**AIM OF THE TASK**
In the part that opens with the line containing "Click inside the page number field" and closes at the end of the rows, rename "Viewport" to "Display" and change nothing else. Give those lines again with the pictures left out.

Screen grounding rows
--------------------------------
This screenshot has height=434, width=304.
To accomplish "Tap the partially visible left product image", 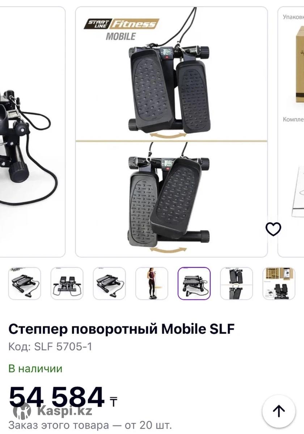I will point(32,132).
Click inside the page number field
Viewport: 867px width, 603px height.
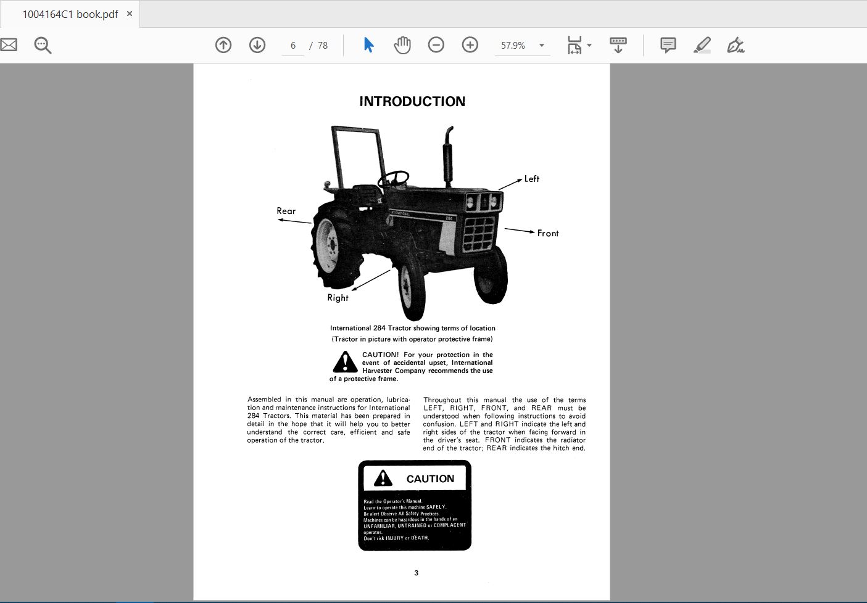(292, 45)
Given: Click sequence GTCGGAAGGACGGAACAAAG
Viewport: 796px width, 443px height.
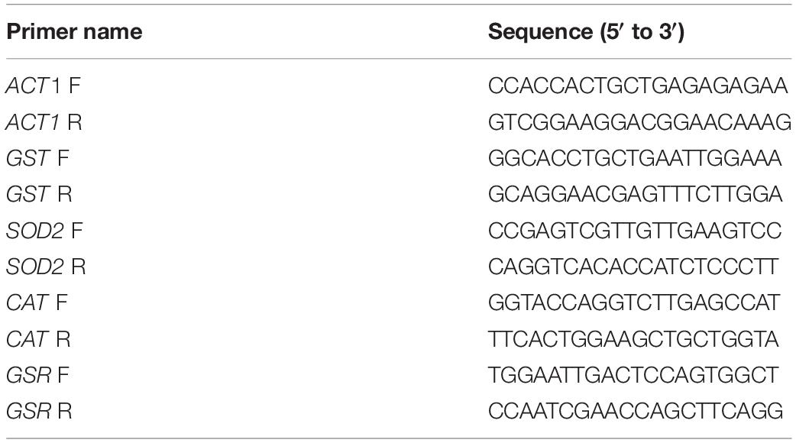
--------------------------------
**EXERCISE ANSWER**
Click inside the page number field
Display: 867px width, 603px height.
(292, 45)
Given: Click sequence GTCGGAAGGACGGAACAAAG
Display: 796px width, 443px height.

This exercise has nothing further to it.